U.S. futures were positive as the Dow Jones industrial futures slipped 14 points to 11,811, the Nasdaq futures were up two points to 2,376.8 and the S&P 500 futures added 0.2 of a point to 1,247.3.
Oil prices charged ahead for a third day as markets grow more optimistic that European leaders are set to deliver a comprehensive plan to deal with the region’s debt crisis on Wednesday.
Among the measures, the 17-nation eurozone is set to boost the powers of its bailout fund. German lawmakers said the fund’s lending capacity could reach more than C1 trillion.
The plan is also expected to lighten Greece’s debt load by having the country’s private bondholders agree to sharper losses.
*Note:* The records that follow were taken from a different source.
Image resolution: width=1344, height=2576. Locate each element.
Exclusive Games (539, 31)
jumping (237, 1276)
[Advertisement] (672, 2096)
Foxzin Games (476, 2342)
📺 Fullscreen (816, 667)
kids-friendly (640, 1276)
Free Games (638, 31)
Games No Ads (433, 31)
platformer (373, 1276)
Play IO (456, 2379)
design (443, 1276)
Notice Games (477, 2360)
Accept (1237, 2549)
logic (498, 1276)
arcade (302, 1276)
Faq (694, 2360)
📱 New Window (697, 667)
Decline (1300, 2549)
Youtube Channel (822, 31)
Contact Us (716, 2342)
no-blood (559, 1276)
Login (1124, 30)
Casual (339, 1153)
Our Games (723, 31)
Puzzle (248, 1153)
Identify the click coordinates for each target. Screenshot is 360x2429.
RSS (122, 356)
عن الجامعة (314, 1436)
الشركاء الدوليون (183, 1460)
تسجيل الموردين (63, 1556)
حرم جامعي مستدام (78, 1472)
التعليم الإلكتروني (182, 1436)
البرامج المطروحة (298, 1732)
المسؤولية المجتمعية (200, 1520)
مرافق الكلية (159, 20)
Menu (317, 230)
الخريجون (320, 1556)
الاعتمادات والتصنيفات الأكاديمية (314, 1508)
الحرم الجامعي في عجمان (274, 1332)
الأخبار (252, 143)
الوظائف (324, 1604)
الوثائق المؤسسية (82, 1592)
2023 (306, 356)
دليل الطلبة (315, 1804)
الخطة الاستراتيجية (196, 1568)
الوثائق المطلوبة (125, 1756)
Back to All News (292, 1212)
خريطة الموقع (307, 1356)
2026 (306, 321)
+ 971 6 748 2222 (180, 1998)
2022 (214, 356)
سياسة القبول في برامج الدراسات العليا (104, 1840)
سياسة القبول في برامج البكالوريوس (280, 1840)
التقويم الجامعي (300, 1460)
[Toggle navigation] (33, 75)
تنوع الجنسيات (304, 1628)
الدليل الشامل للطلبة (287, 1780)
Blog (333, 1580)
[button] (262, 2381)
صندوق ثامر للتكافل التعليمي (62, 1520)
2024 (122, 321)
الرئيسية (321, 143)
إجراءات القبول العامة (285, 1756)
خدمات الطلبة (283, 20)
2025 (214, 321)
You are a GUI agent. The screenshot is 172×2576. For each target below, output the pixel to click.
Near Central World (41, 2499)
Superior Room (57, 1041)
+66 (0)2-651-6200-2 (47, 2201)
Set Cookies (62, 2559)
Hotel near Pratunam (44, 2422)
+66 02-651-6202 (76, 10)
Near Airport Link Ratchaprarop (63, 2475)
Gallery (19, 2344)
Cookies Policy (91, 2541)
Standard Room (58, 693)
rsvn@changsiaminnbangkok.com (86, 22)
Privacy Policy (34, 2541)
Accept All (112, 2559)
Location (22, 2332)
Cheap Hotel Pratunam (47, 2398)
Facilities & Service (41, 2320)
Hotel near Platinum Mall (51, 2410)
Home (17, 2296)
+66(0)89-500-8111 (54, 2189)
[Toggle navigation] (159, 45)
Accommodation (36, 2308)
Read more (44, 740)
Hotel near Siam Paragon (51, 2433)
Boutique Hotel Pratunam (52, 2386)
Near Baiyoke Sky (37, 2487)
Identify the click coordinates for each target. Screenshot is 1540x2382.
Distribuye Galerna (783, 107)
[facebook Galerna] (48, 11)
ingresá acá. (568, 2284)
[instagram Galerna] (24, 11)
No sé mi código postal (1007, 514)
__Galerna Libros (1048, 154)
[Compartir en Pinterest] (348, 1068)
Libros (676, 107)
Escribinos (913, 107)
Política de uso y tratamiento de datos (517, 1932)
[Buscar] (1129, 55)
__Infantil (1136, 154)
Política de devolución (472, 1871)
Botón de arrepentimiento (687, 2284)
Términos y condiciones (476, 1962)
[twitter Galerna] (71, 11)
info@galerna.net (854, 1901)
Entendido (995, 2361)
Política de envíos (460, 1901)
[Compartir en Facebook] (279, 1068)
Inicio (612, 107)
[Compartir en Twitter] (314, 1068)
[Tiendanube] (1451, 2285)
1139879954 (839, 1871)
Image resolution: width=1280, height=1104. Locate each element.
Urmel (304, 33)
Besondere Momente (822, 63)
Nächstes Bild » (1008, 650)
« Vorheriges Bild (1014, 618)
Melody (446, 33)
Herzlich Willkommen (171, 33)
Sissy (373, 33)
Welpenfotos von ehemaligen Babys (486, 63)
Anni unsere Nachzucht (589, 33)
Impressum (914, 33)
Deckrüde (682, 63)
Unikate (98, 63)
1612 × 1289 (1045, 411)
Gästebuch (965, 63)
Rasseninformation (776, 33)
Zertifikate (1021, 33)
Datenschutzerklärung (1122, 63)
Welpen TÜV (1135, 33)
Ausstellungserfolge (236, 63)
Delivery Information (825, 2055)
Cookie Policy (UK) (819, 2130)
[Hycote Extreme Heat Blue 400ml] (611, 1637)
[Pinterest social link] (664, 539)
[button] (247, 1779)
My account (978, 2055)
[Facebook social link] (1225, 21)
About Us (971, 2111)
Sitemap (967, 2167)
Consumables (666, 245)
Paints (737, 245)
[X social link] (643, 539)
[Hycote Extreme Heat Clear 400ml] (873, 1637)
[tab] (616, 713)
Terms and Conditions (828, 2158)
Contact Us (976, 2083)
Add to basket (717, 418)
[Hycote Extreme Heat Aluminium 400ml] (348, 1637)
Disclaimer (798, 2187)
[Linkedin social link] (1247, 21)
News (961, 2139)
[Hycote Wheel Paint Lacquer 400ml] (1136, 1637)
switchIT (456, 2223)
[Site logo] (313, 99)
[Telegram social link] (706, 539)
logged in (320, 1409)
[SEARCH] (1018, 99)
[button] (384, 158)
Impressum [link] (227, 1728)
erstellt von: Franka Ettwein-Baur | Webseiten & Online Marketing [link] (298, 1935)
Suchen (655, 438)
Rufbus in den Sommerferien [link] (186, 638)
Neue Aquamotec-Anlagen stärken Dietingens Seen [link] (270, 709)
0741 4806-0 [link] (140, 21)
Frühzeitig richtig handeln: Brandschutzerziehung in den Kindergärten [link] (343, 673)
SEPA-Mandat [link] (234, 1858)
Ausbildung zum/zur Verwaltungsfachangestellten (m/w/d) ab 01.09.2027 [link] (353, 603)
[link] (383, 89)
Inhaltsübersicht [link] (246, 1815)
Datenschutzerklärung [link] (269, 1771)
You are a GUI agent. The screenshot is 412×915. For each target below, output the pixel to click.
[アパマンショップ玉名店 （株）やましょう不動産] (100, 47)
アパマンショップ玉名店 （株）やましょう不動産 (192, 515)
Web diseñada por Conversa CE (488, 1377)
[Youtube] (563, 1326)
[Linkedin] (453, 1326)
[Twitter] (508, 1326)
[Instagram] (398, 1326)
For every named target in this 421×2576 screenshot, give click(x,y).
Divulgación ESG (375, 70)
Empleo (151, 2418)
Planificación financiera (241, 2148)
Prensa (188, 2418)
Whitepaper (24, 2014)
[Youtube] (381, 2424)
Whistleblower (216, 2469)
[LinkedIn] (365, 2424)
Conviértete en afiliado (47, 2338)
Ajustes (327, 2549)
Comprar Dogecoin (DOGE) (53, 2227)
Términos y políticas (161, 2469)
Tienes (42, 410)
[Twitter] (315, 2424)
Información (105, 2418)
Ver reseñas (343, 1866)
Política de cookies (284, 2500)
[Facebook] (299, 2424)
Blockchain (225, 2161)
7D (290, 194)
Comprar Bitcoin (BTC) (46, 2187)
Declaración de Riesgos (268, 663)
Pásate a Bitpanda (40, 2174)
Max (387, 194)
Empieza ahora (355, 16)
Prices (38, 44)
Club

Meanwhile, ailing European banks will be asked to raise fresh capital to protect them against such losses.
The December crude contract on the New York Mercantile Exchange jumped $3.02 to US$94.29 a barrel.
Crude had surged almost US$4 a barrel Monday in the wake of data showing China’s manufacturing sector expanded during September, lowering fears that the country’s economy is in for a hard landing as it tries to bring down high inflation.
Bullion prices also advanced with the December gold contract up $8.10 to US$1,660.40 an ounce. Copper prices were unchanged after the Chinese manufacturing data helped send the metal 23 cents higher to US$3.45 a pound. China is the world’s biggest consumer of the metal, which is often used as a barometer of global economic health since it is used in so many applications, from wiring to infrastructure.
There were plenty of earnings reports for traders to take in.
Canadian Pacific Railway Ltd. reported a decrease in third-quarter earnings as higher fuel prices and operating expenses offset its stronger revenues. Net earnings were $186.8 million or $1.10 per share, missing analyst estimates by a penny. The railway’s revenue came in at US$1.34 billion, which met expectations.
Online investment broker TD Ameritrade says its fiscal fourth-quarter profit shot up 44 per cent to US$163.7 million or 29 cents a share, missing estimates by two cents. Revenue came in at $703.5 million, which missed estimates of $713.6 million.
U.S. manufacturing conglomerate 3M lowered its earnings expectations for the year as slowing growth overseas continues to impact its business. 3M issued the outlook as it reported third-quarter earnings fell about two per cent to US$1.09 billion, or $1.52 per share, from $1.11 billion, or $1.53 per share, a year earlier. Revenue rose 10 per cent to $7.53 billion.
Asian shares ended mostly higher after a skittish day of trading. Japan’s Nikkei 225 index closed 0.9 per cent lower, South Korea’s Kospi lost 0.5 per cent while Hong Kong’s Hang Seng index rose 1.1 per cent. Benchmarks in mainland China, India, Taiwan, Singapore, and New Zealand also advanced.
European bourses were mixed with London’s FTSE 100 up 0.04 per cent, Frankfurt’s DAX rose 1.36 per cent and the Paris CAC 40 dipped 0.67 per cent.